Whoops, you’re right.
With regards to thought experiment 2, I think a useful reference point is completely random strings of digits. If you were indeed picking the strings of digits totally at random, you would expect a distribution in which:
1) Any string of digits is equally likely.
2) A significant majority of the strings has complexity of roughly m (plus some constant overhead).
Now, in the actual thought experiment, the string of digits is quite obviously not random; as you’ve said, the Kolmogorov complexity has a hard upper bound of C + log(m) + log(n), which in general could be significantly smaller than m.
Here’s one alternative hypothesis that I can think of, which makes sense to me but could easily be wrong:
H2: In general, such strings will appear to be mostly random, except for the simple fact that they actually occur relatively early in pi.
If this is true, one would expect that for quite a lot of those strings there will not be a more compact representation than a program that, in one way or another, explicitly computes those digits of pi.
Also, I think I’ve thought of an interesting way of testing a prediction along the lines you’ve suggested. If we take S(n, m, pi) to mean “the m digits following the nth digit of pi”, let’s define
N(s, pi) := the smallest integer n such that S(n, len(s), pi) = s
If, as you suggest, simpler strings should be “more likely”, then it would follow that for simpler strings s, you would expect to see lower values of N(s, pi). In particular, how about the following experiments:
i) Generate a bunch of random sequences R (all of length m) and look at the distribution you get for N(r, pi). You can also use your apparent complexity checker on those sequences, but in general you would expect most of them to have complexity of roughly m.
ii) Pick out a bunch of strings Q that are demonstrably simple, e.g. 0000000000, 1111111111, 0123456789, and look at the values you get for N(q, pi)
iii) Pick a different number, which you think has similar properties to pi in this regard—let’s say e. Now, for a given number n, you can calculate
F(n) := N(S(n, m, e), pi)
which basically means “for a sequence occurring at position n in e, what position does it first occur at in pi”?
I think if your hypothesis is true, it will hold that the values for (ii) are typically much smaller than the values in (i), and the values for F(n) in (iii) will generally tend to increase as n increases (up to a finite limit, because eventually you will have covered all sequences of length m). On the other hand, if H2 is correct, the values for (i), (ii), and (iii) will all be pretty similar.

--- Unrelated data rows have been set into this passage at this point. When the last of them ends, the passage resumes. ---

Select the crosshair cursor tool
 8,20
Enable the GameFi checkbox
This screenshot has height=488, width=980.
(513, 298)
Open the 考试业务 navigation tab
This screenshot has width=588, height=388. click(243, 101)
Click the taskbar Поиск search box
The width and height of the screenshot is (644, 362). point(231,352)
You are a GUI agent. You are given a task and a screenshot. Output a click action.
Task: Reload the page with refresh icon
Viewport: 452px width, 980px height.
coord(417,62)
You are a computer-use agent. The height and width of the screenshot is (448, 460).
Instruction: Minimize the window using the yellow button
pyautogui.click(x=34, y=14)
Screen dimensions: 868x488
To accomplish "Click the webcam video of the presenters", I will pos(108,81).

Now, with all that being said, I’m not sure that your thought experiment #2 carries across to a prior as to whether or not certain logical statements are true. It may be an interesting experiment to actually try in practice, though.
A useful point of contrast is the idea of a normal number, as pi and e are widely believed to be. The crucial difference is that normal-ness requires the asymptotic frequencies to be the same for all strings of the same length, which is very different to the criterion I mentioned above.

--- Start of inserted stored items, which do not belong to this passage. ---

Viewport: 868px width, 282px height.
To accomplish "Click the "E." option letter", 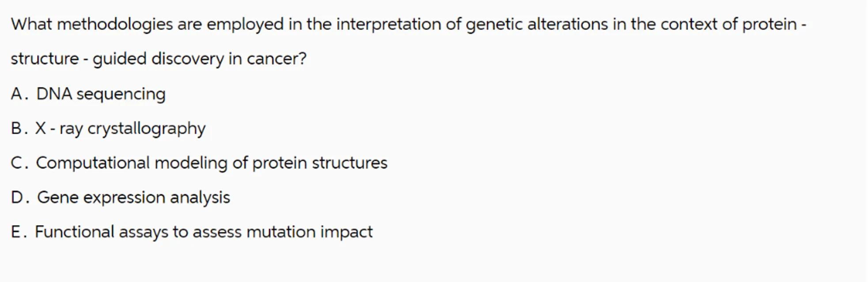I will [x=19, y=232].
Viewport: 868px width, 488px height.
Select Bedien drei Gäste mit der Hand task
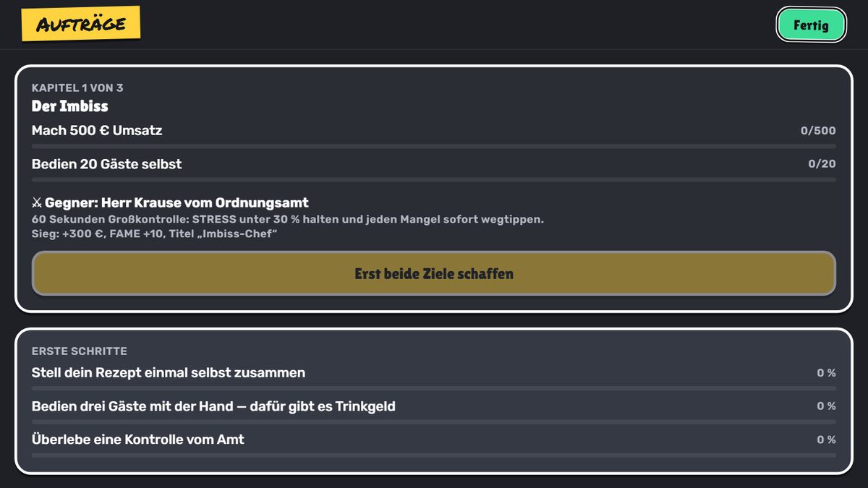[213, 406]
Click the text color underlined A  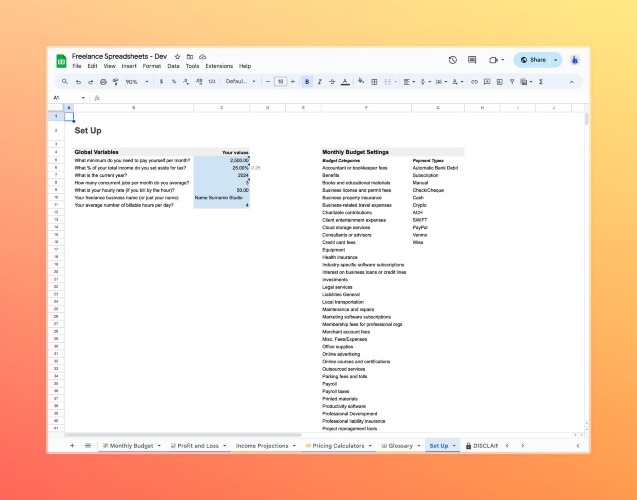point(345,82)
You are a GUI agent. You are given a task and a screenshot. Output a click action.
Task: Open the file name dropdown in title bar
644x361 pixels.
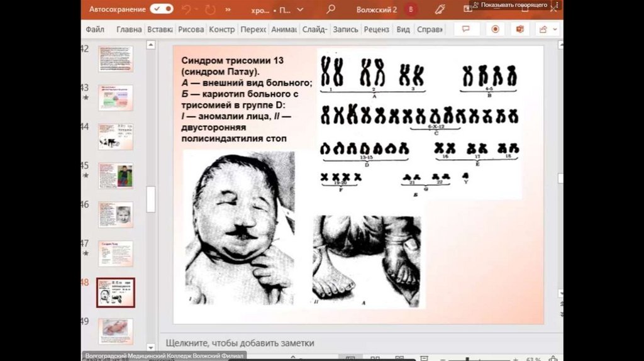[x=299, y=10]
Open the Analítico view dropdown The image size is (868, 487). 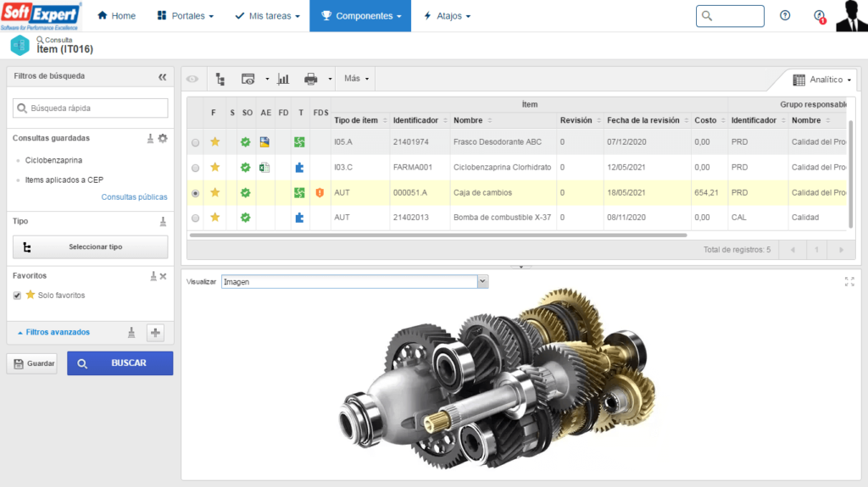pyautogui.click(x=821, y=80)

More complicated hypotheses have to be on average at least exponentially less likely, because there are exponentially many of them. There are probability measures that decline with length faster than exponential, but none that are slower. One could even say that the Solomonoff probabilities decline as slowly as possible.

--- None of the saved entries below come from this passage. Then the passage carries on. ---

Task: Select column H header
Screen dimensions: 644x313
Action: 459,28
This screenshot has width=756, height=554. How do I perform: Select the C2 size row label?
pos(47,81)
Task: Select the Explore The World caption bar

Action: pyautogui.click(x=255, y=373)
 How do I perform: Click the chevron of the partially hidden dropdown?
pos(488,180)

The analogy between Solomonoff induction and a simplicity prior on logical sentences is not perfect.
EDIT: What I mean is: and so I’m not sold that the reasons Solomonoff induction uses an exponential distribution also applies to logical sentences.
For example, in thought experiment 1, it is totally allowed that there are only 3 options. If this was solomonoff induction, there are always an infinite number of programs that fit the data. But in thought experiment 1, the only options realio trulio are A, B and C. There are no bad consequences if you give them probabilities proportional to a power law—or at least not the same bad consequences.